The rankings derived from the decision matrix provided actionable insights for mitigation strategies. For Districts 2 and 10, immediate retrofitting of public infrastructure and detailed microzonation studies are essential to improving local resilience. District 4 requires targeted interventions to address areas with moderate fault density. At the facility level, structural reinforcement of PRS-26, PRS-10, and PRS-11 using advanced techniques such as FRP wrapping and base isolation is recommended to enhance their resilience. Installing automated shut-off valves and real-time seismic monitoring systems across high-priority PRS facilities is also necessary to minimize operational disruptions during seismic events.

This study’s findings align with prior research but offer enhanced specificity by integrating DBSCAN clustering with GIS-based spatial analyses. The identification of high-risk zones and outlier facilities provides a nuanced understanding of seismic vulnerabilities, enabling targeted mitigation strategies. Compared to traditional clustering approaches, DBSCAN’s ability to identify density-connected clusters and noise points offers a higher granularity of analysis, which is critical for urban seismic risk planning. For example, Zare et al. (2021) highlighted the utility of density-based clustering in urban seismic assessments, validating the approach used in this study.

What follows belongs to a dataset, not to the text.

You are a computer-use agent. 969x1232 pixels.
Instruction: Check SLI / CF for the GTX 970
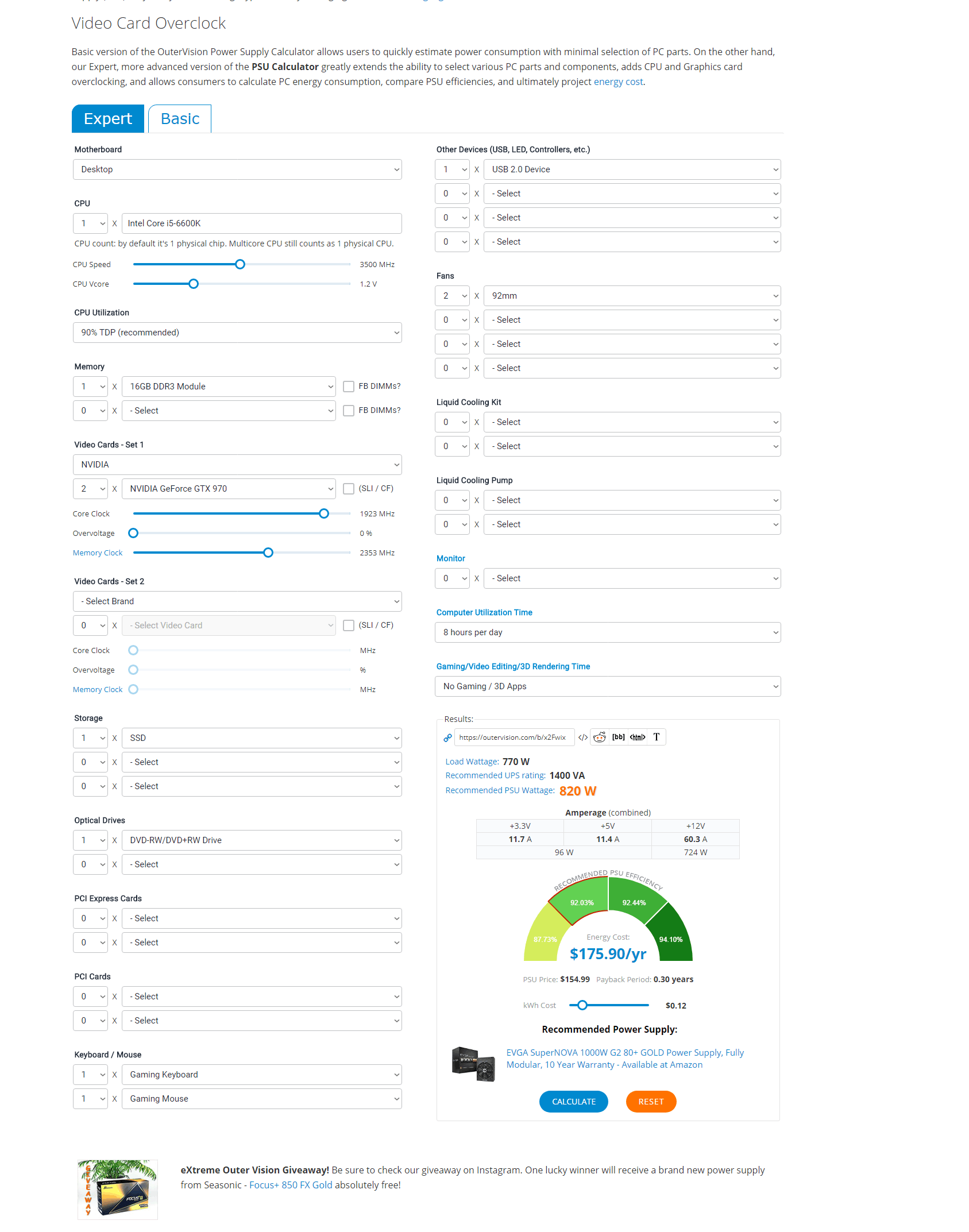(349, 489)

The final rankings of districts and PRS facilities are summarized in Table 6, offering a clear prioritization for seismic risk mitigation efforts. Districts 2 and 10, along with facilities such as PRS-26 and PRS-10, should be the focal points of retrofitting and disaster preparedness measures.

Table 6

Table 6. Ranked list of Tehran’s high-risk districts and PRS facilities.

By focusing on scientifically grounded, data-driven assessments, this study provides a robust framework for prioritizing seismic risk mitigation in Tehran. The integration of GIS-based spatial visualization, DBSCAN clustering, and decision matrix analyses ensures that resource allocation for retrofitting and disaster preparedness is both efficient and effective, ultimately enhancing the resilience of Tehran’s critical gas distribution infrastructure.

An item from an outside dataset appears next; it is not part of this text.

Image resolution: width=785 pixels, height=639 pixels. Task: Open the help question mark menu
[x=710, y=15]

The structural damage analysis revealed distinct vulnerabilities in PRS buildings under fault-specific seismic scenarios. Masonry structures exhibited significantly higher levels of damage compared to steel-frame designs, particularly under earthquakes originating from the Mosha, South Rey, and North Tehran Faults. This is illustrated in Figure 7, which provides a visual comparison of damage patterns. Masonry structures consistently showed extensive cracking and structural instability, emphasizing the need for retrofitting in older districts, whereas steel-frame structures demonstrated comparatively better resilience.

Figure 7

Figure 7. Major Damage to Gas PRS Buildings (a) Steel frame structure under Mosha Fault earthquake (b) Masonry structure under Mosha Fault earthquake (c) Steel frame structure under South Rey Fault earthquake (d) Masonry structure under South Rey Fault earthquake (e) Steel frame structure under North Tehran Fault earthquake (f) Masonry structure under North Tehran Fault earthquake.

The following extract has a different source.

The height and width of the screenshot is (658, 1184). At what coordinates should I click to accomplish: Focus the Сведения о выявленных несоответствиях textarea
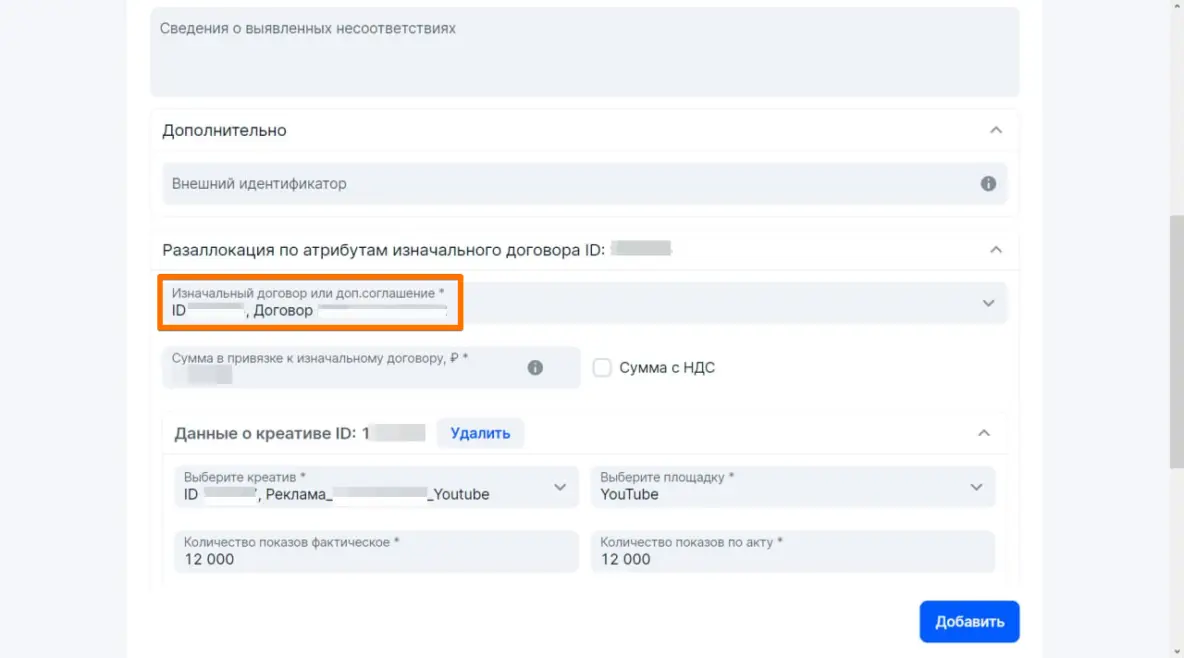point(584,55)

3.5 Damage probability distributions for seismic scenarios

The seismic performance of PRS infrastructure was evaluated under several critical damage modes that represent typical failure mechanisms during earthquake events. Figure 8 illustrates the spatial distributions of damage probabilities for each mode. These damage scenarios were derived by integrating GIS-based hazard data with structural vulnerability indicators, calibrated using empirical fragility curves and expert judgment. The following modes are described:

(a) Ground Shaking on Straight Pipelines:

Figure 8

Figure 8. Damage probability distributions under various seismic modes for PRS facilities (a) Effect of seismic waves on straight pipelines, (b) Effect of seismic waves on pipeline bends, (c) Settlement caused by liquefaction, (d) Effect of fault displacement, and (e) Overall probability of damage for PRS facilities under seismic scenarios.

This mode represents axial and shear stresses induced on long straight pipeline segments due to strong ground motion. The probability of damage was calculated based on peak ground acceleration (PGA) values interpolated across the network and applied to pipeline fragility thresholds. Higher probabilities were observed in areas with shallow buried pipelines and poor soil conditions.

(b) Seismic Effects on Pipeline Bends (Elbows):

Bends and elbows in the pipeline network are especially vulnerable due to stress concentrations. Damage probabilities were estimated by correlating geometric discontinuities with site-specific seismic demand. Areas with multiple directional changes in high-PGA zones exhibited elevated risk.

(c) Liquefaction-Induced Settlement:

Seismic shaking in saturated, unconsolidated soils may induce liquefaction, leading to differential ground settlements that affect pipeline stability. Damage probabilities were modeled by overlaying liquefaction susceptibility zones with pipeline locations and assigning risk scores based on empirical pipeline deformation data.

(d) Fault Displacement:

Pipelines intersecting or near active faults are susceptible to rupture from fault displacement. The damage probability in this mode was calculated based on buffer zones around mapped fault traces and displacement projections. These locations pose the highest risk for catastrophic failure due to direct fault offset.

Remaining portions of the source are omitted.